# Comfortis works like a charm



## sassy's mommy (Aug 29, 2005)

As everyone knows we live in the sunshine state where we have two seasons: hot and hotter. So it is flea season year round for the most part. Anyway, we recently had a stray cat start hanging around in the front of the property and now we have some fleas in our yard. We have had the yard treated and our carpets treated and cleaned, but Sassy still ended up with a couple of fleas. Can you imagine looking for a flea in a full coat? :smpullhair: Yep, you guessed it.....like looking for a needle in a haystack. :smstarz: So after reading the thread someone posted the other day about flea control Dr. Jaimie responded about the new once a month pill, Comfortis. Thank you Dr. Jaimie! :rockon: I immediately went to the vet and purchased one pill. I wanted to make sure Sassy was not going to have a reaction to the med before I purchased a whole box. I came home and gave it to her (with a full meal). I did this to try and prevent any nausea as vomiting is the one side effect in the case studies. Abra-ca-dabra.......worked like a charm.

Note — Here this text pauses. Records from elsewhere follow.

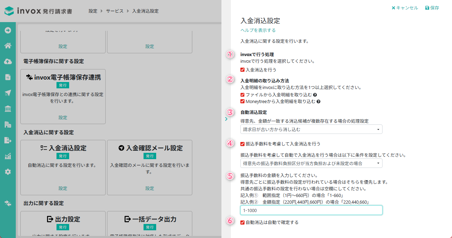Toggle 振込手数料を考慮して入金消込を行う checkbox
This screenshot has width=452, height=238.
coord(242,144)
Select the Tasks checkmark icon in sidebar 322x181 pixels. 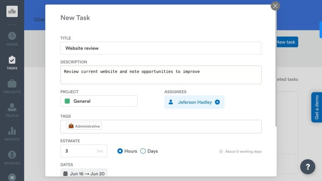(12, 60)
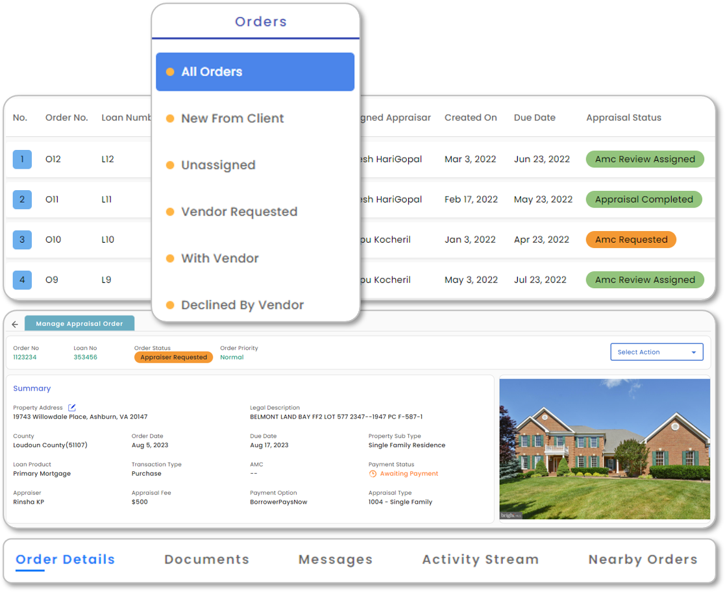Edit the property address via pencil icon
This screenshot has height=592, width=725.
pyautogui.click(x=72, y=408)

She hasn't scratched since and the only flea I found was one DEAD flea when I groomed her last night. When it comes to fleas....DEAD is a good thing. :chili: I am so happy that Eli Lilly finally came out with a pill for those of us who did not feel safe with topicals. Thanks again Dr. Jaimie for the heads up on the new med. So far Sassy has not shown any symptoms and no more fleas. The Comfortis along with her Sentinel should nip the Florida fleas.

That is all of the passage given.